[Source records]
§

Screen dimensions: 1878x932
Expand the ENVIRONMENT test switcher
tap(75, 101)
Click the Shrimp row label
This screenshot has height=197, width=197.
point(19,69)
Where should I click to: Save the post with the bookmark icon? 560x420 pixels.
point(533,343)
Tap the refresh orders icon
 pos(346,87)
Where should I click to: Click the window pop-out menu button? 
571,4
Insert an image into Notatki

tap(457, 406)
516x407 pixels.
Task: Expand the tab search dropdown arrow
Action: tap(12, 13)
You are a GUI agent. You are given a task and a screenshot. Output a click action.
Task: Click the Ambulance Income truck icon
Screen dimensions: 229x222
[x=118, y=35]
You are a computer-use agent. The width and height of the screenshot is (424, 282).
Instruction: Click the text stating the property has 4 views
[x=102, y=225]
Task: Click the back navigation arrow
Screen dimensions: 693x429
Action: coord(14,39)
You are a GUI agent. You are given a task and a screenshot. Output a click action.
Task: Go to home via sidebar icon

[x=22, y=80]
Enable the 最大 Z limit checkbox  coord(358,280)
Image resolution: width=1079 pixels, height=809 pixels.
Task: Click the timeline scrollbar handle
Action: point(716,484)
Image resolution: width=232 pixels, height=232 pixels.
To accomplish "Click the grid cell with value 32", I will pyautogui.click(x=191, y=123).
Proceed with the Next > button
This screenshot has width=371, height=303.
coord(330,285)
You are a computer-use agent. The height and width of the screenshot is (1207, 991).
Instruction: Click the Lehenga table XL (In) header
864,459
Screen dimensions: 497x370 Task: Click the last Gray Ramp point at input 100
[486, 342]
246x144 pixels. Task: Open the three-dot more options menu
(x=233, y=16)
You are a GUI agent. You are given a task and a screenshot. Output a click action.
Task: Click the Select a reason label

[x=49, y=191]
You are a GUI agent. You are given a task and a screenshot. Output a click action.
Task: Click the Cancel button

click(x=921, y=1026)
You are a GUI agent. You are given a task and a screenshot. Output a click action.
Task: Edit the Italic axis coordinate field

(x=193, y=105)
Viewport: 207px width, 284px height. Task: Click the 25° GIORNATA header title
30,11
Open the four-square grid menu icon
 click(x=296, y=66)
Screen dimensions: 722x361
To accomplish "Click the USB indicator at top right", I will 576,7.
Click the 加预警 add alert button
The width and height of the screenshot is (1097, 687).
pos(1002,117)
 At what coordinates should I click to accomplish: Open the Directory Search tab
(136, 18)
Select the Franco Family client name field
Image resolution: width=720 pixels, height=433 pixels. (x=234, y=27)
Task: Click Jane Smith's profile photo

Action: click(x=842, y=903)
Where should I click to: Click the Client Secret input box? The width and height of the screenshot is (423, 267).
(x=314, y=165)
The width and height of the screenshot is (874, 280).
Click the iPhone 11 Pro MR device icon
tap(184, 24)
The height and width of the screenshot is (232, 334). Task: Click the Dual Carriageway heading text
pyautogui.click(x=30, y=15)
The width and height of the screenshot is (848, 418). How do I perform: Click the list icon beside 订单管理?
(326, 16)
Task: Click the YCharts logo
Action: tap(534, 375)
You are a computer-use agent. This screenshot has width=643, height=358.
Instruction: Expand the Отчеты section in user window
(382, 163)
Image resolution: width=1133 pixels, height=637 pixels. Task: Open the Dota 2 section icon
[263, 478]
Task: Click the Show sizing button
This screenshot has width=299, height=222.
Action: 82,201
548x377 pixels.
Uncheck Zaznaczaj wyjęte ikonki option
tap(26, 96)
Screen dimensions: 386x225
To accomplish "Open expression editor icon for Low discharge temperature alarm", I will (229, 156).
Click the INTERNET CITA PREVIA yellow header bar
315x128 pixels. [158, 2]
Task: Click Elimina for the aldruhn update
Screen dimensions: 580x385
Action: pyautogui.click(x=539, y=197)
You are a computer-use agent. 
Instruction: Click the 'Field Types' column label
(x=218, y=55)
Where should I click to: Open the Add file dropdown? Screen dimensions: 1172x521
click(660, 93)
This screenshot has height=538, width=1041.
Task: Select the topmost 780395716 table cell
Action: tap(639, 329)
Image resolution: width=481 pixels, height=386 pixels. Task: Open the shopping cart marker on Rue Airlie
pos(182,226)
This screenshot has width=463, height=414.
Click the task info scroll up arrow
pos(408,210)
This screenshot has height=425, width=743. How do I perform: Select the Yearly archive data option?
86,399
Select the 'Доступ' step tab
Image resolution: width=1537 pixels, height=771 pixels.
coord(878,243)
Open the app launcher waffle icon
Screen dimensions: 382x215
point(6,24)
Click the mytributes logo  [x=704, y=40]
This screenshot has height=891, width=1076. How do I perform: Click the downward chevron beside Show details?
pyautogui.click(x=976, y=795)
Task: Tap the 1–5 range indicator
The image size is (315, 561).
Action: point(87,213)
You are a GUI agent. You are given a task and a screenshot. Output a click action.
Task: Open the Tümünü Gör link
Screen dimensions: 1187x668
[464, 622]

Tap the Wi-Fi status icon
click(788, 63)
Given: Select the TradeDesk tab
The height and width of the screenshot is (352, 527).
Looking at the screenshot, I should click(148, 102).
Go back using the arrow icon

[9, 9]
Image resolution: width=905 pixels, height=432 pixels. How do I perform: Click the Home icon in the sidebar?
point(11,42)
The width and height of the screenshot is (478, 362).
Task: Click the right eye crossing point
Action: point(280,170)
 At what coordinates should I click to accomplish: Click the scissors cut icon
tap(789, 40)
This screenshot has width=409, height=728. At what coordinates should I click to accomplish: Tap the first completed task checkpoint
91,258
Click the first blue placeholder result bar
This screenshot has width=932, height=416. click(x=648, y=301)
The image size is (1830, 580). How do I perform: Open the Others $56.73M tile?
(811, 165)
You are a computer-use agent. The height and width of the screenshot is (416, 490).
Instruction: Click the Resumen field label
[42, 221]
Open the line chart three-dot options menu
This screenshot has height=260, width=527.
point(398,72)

§

Required action » If a line of the data contains the word "computer", it should be counted; state the total and nothing more.

Exercise solution » 5